Meetings of new student groups often draw huge crowds. The challenge is maintaining that enthusiasm and participation.
That’s never been a problem for the Northeastern Entrepreneurs Club, the popular student group that was recognized last year as the world’s sixth best college group of its kind. Its weekly meetings draw an average of 120 attendees representing a broad cross-section of the student body.
Members of the group use these meetings to discuss entrepreneurship and innovation, inviting CEOs and business leaders from successful—and often relatively new—companies such as RunKeeper, LevelUp, Boundless, and Kigo Kitchen, a new concept restaurant in the Curry Student Center. Guest speakers serve to inspire members to take innovation and entrepreneurship into their own hands, sharing key lessons they learned while developing their own businesses.
“We’re completely student-led, and as leaders of the club we realize that the students are giving up an hour of their day on a Tuesday or a few hours on a Saturday. So we want to make sure it’s really fun while we’re teaching real stuff,” said club president Matt Bilotti. “We’re adding value by connecting them to successful people in the community, and we’re teaching skills that translate to what our members are interested in doing.”
Those efforts, Bilotti noted, motivate and encourage student-entrepreneurs who are eager to start their own companies or develop the next generation of cutting-edge products.
“The motto of our club is ‘live your passion,’ and I really think that’s the foundation of what we do,” he said. “We’re all about helping students find what they want to do and making that happen.”
That next generation of entrepreneurial leaders was on display recently at the club’s Demo Day, one of its biggest events of the year and the culminating event of the Husky Startup Challenge, a series of boot camps, networking events, and workshops designed to help students turn business ideas into marketable products. This year’s event, held Dec. 5 in the Curry Student Center Ballroom, gave new businesses the opportunity to showcase their work and a chance to split $5,500 in prize money.
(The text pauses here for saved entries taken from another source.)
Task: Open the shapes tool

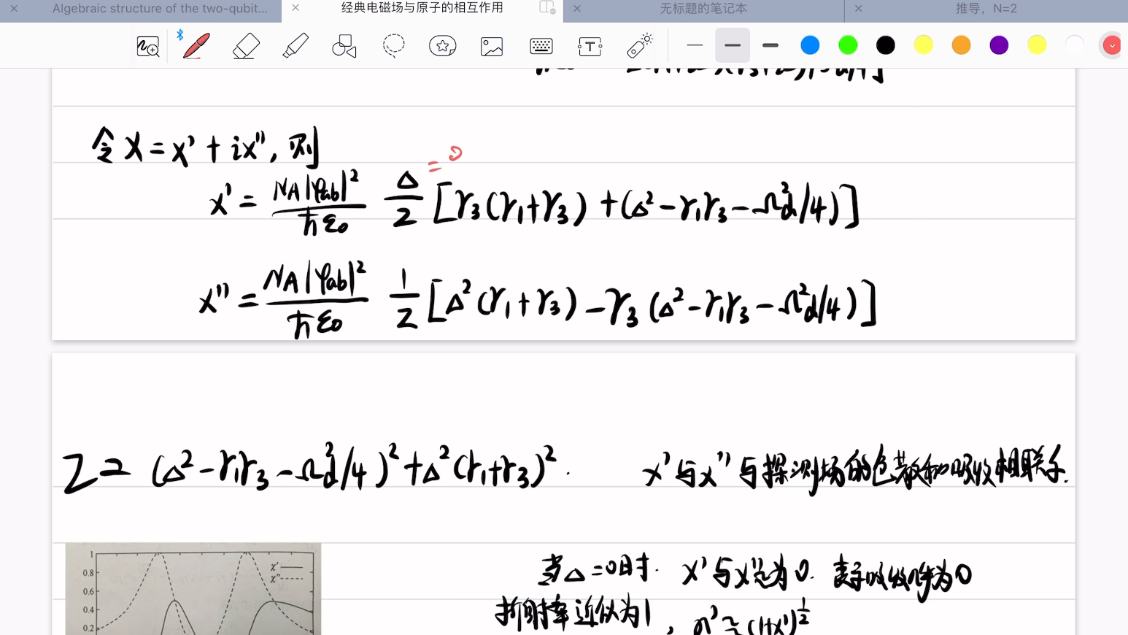Action: pos(344,45)
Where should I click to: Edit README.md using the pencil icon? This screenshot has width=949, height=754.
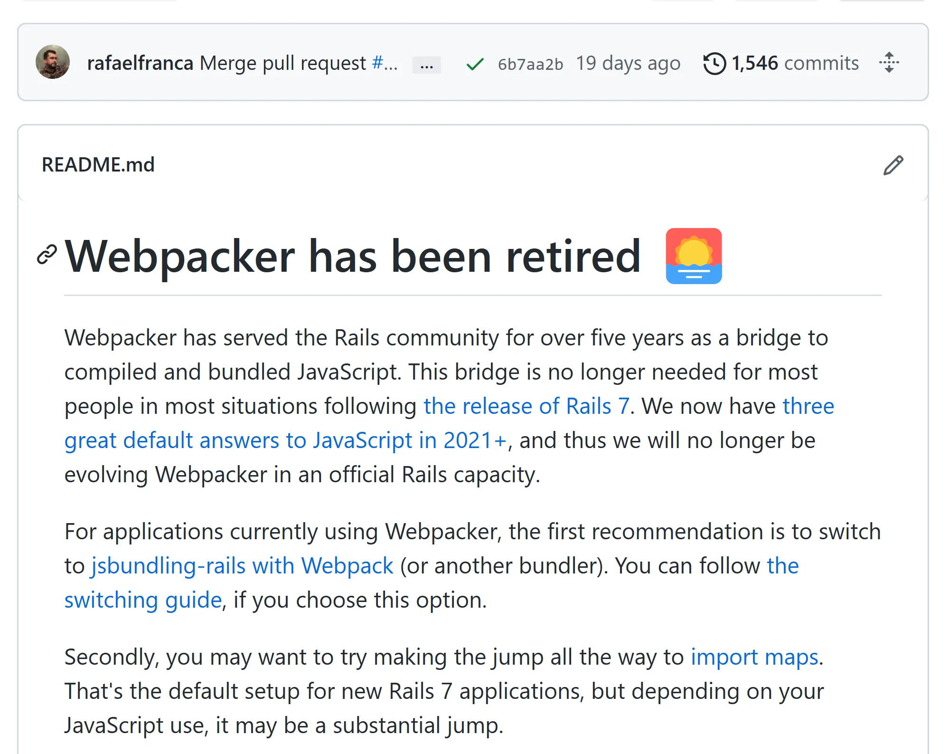894,165
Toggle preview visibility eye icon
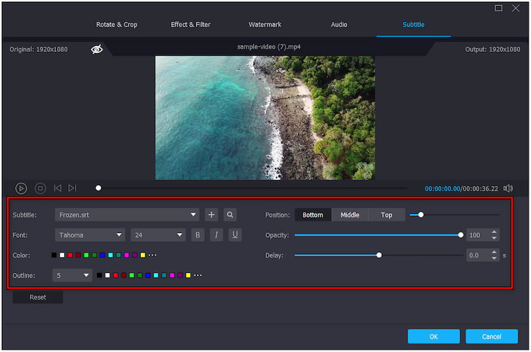 pos(97,49)
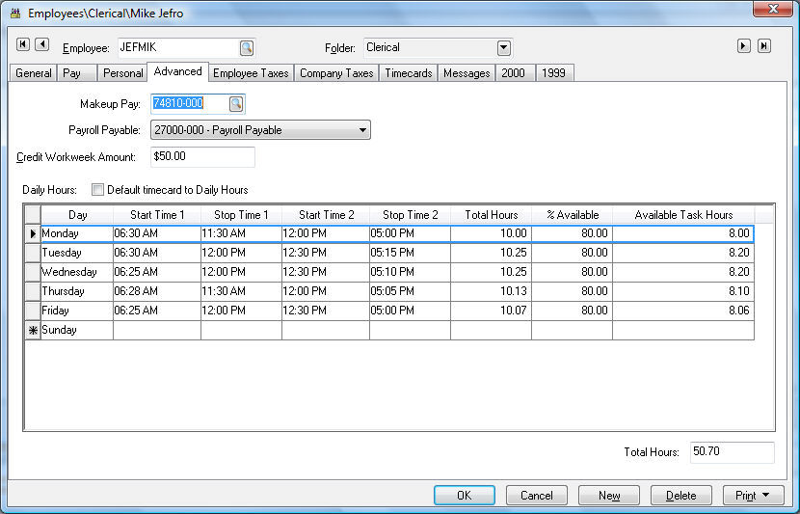Click Employee lookup magnifier icon
This screenshot has height=514, width=800.
click(246, 47)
“The quality we saw this year was higher than ever before,” said Husky Startup Challenge director Maroun Najjar. “In past years, it has always been clear who the winners would be, but this year there were just so many it was hard to make a final decision.”
More than any year before, Najjar said, companies finished the Husky Startup Challenge with not just business plans and prototypes in hand, but with fully formed products, website, and mobile applications. This year was also the first in which Demo Day showcased innovations from Engineers for the Greater Good, a 54-hour hack-a-thon for the development of physical products and innovations designed to help people living in the developing world.
The club’s growth has encouraged members to look for ways to involve students who aren’t on Northeastern’s physical campus, said director of strategy Cory Bolotsky.
“Starting with our last speaker of the semester, Kayak CTO Paul English, whose company was just purchased by Priceline for $1.8 billion, we’ve begun live-streaming our events online,” Bolotsky said. “We have students who are on co-op or around the globe, or alumni who just could not be here, who still want to be involved.
The club plays a key role in Northeastern’s Center for Entrepreneurship Education, helping students develop key business skills that they can turn into full-fledged businesses through IDEA, the university’s student-run venture accelerator.
Bilotti is eager to see the club continue to grow and evolve. “I see what we’re doing as building those next real leaders who will step away from Northeastern and really make an impact,” Bilotti said. “Who knows what we’re going to be able to do when we have a full alumni network of crazy successful people.”